El primer nivel de información -la dotación genética- es idéntico en todas las células del organismo, y la utilización en cada lugar de sólo una parte de esa información -la parte que debe ser activada en ese territorio- es lo que permite la diferenciación espacial armónica y sincronizada en tejidos y órganos. Este desarrollo final conjunto, unitario, es la función del segundo nivel de información: el programa genético.

Por lo tanto, la identificación entre genoma e individuo es un error de concepto: los cromosomas y genes que determinan las características de un individuo de una especie no son lo que hace de él un individuo; no son más -ni tampoco menos- que lo que determina las características de su ser y lo que dirige su desarrollo; pero lo que le constituye en viviente, en individuo de la especie, es el arranque del programa genético.

El carácter de individuo que posee el embrión es también independiente del proceso por el que haya surgido. Para hablar de un nuevo individuo no es importante que sus genes procedan de la fusión de los pronúcleos haploides de una célula germinal femenina y otra masculina, o de clonación nuclear, o de la reprogramación de una célula adulta, o de cualquier otro proceso. Lo decisivo es la capacidad de la célula (o células) de partida para poner en marcha el “mensaje genético” comenzando por el principio.

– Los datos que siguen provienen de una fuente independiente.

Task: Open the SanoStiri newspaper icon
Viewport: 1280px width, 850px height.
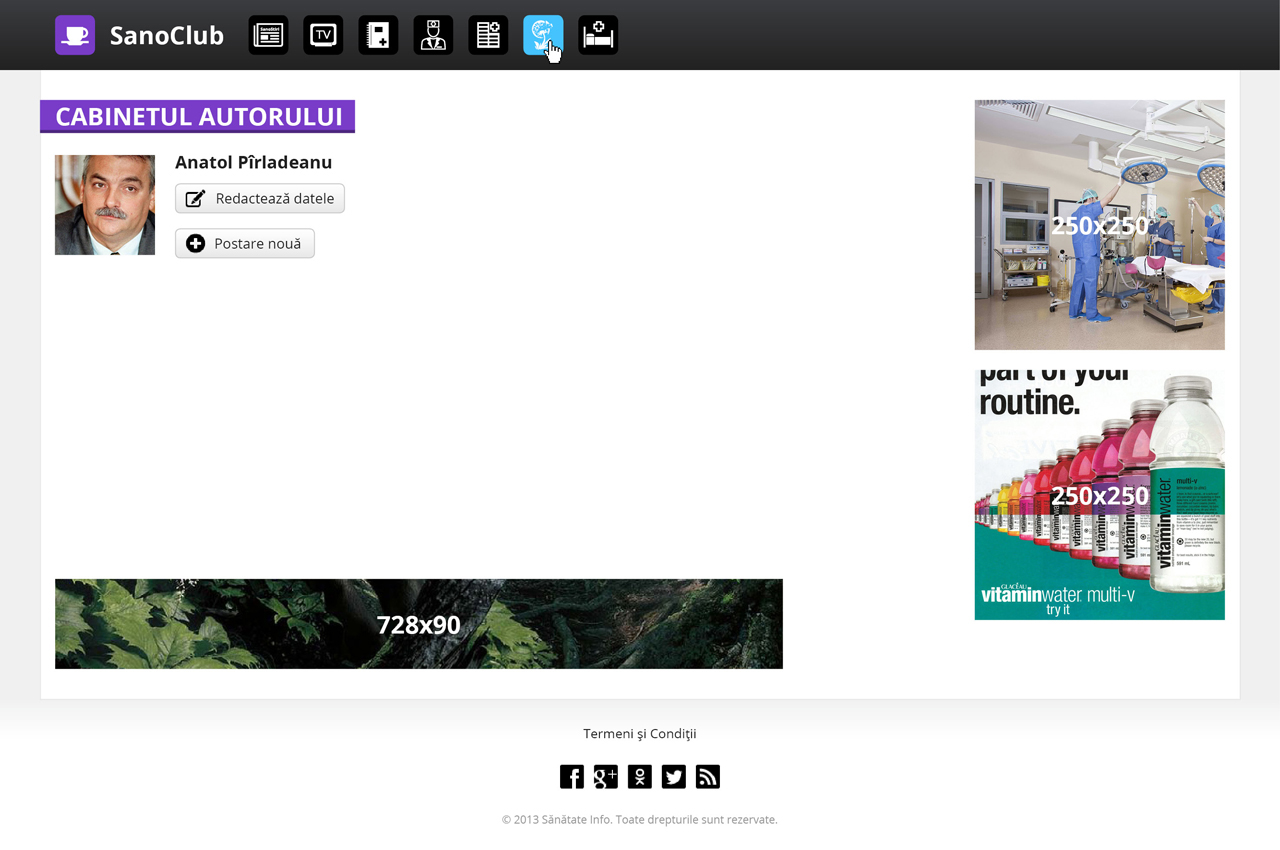Action: pyautogui.click(x=268, y=35)
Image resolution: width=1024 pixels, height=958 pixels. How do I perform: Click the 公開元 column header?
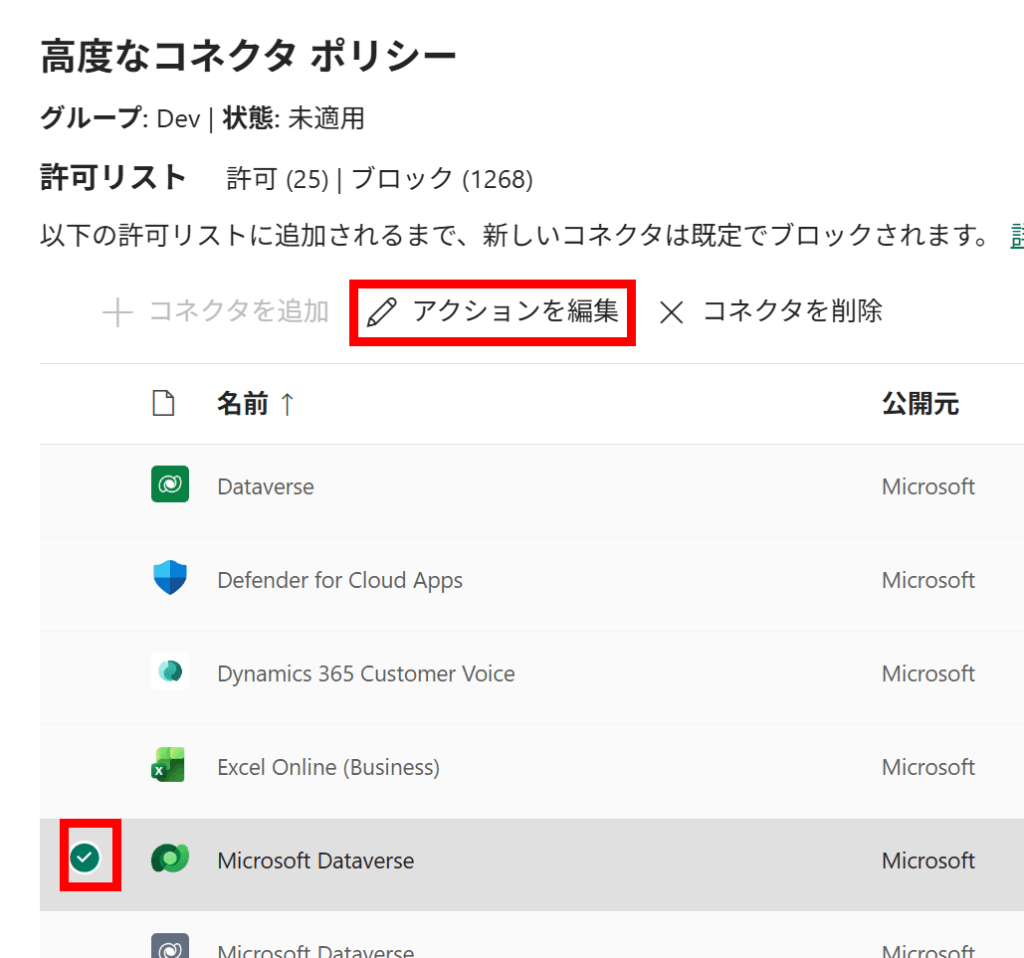(919, 404)
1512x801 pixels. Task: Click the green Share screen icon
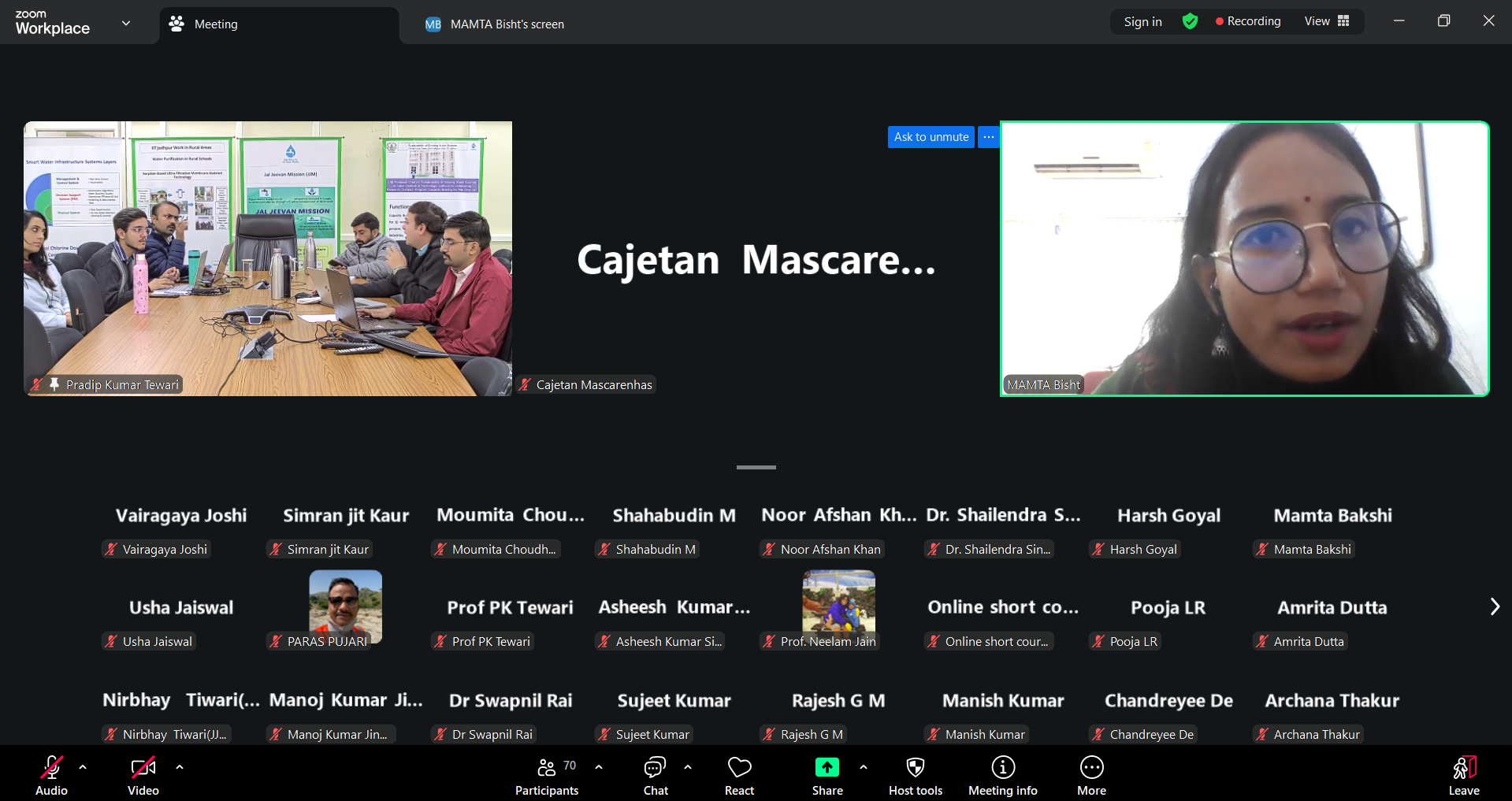[827, 767]
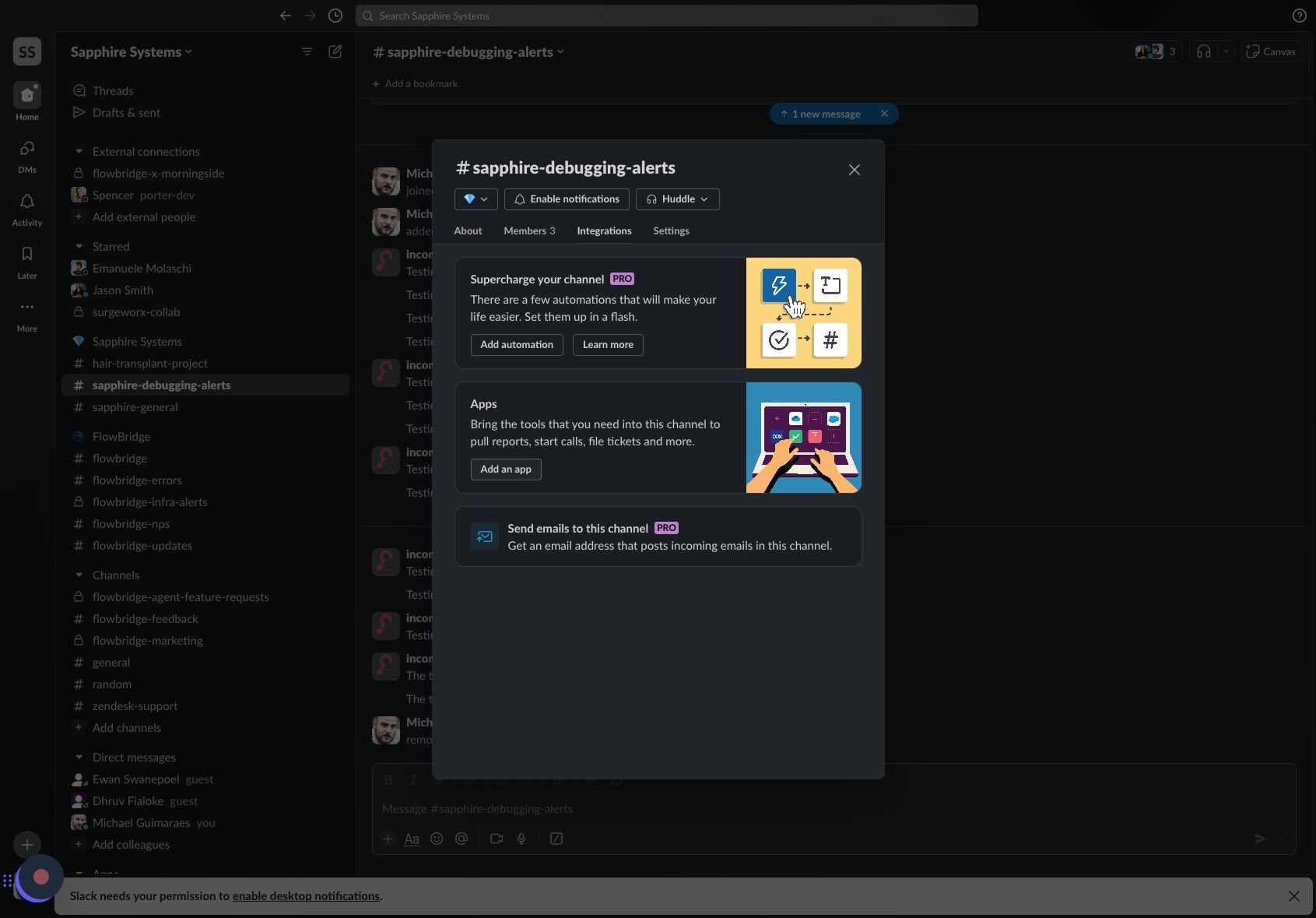The image size is (1316, 918).
Task: Click the Add an app button
Action: (506, 470)
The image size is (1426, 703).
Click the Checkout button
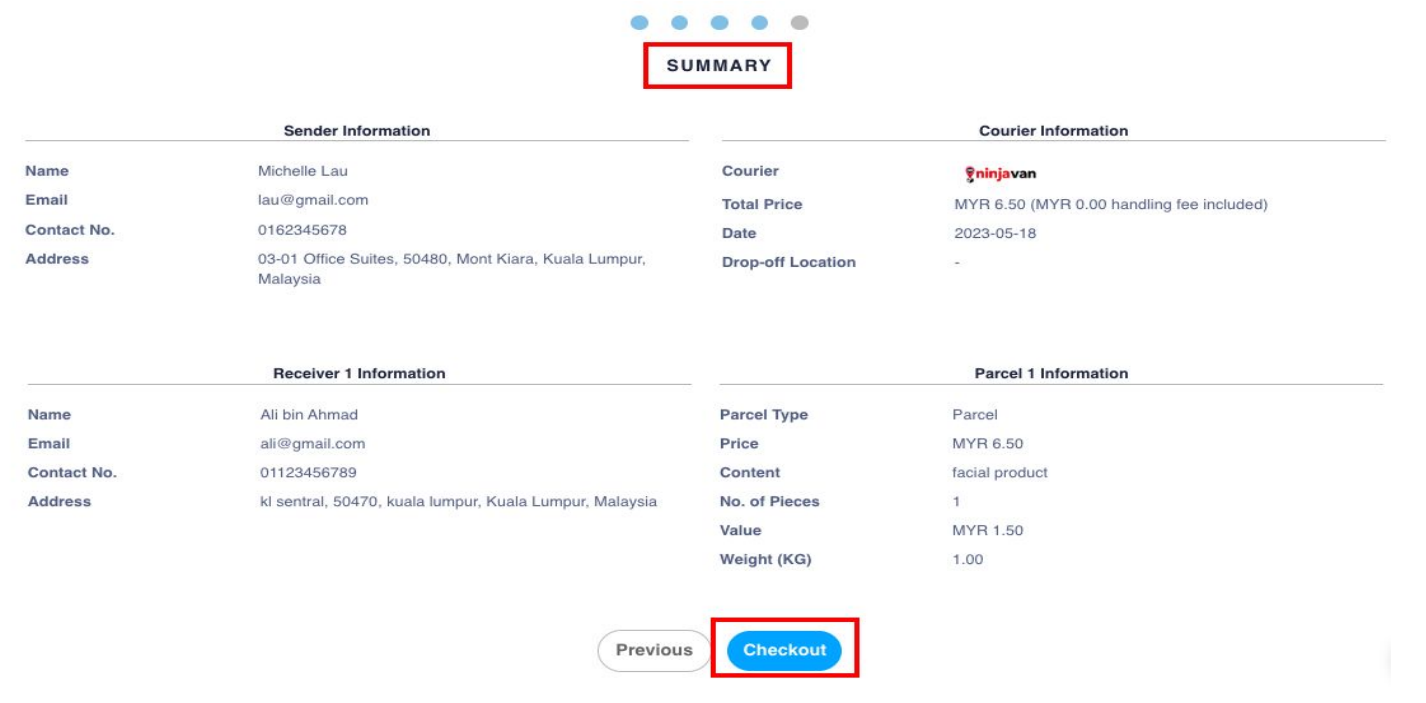point(785,650)
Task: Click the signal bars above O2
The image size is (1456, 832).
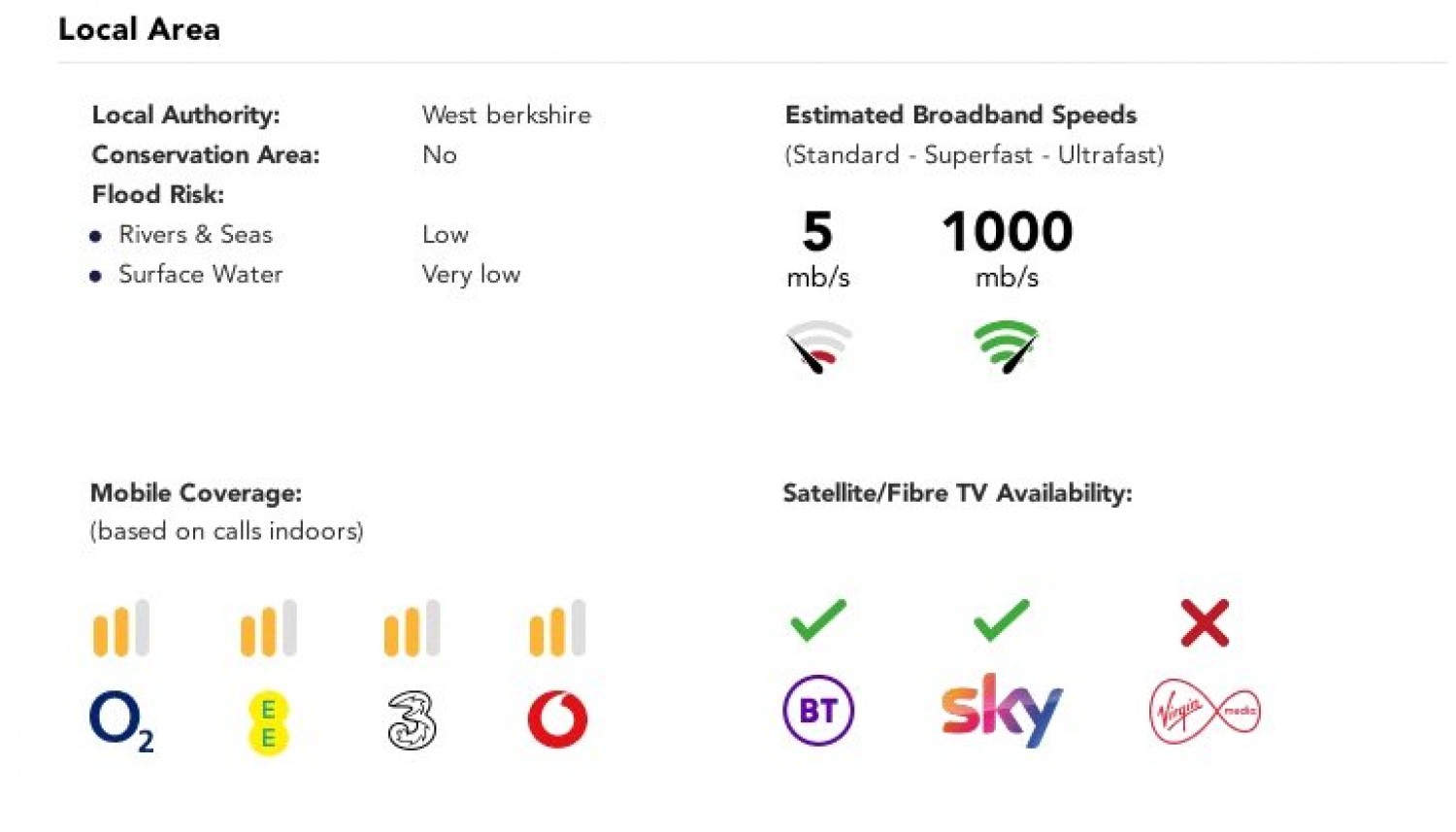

En el caso de los blastoides de que hablaba al principio, hay que recordar que ha sido preciso reprogramar la información del núcleo de la célula original. Esta reprogramación no es una simple manipulación de un embrión ya constituido, sino que es ella misma constitutiva, y sin ella no se conseguiría el blastoide. Es decir, sin esa programación nunca se conseguiría iniciar el complejo crecimiento que da lugar a un organismo. Y eso es precisamente lo que diferencia un organismo en desarrollo de un simple crecimiento celular más o menos embrioide. Por eso estas nuevas estructuras no pueden considerarse individuos de nuestra especie.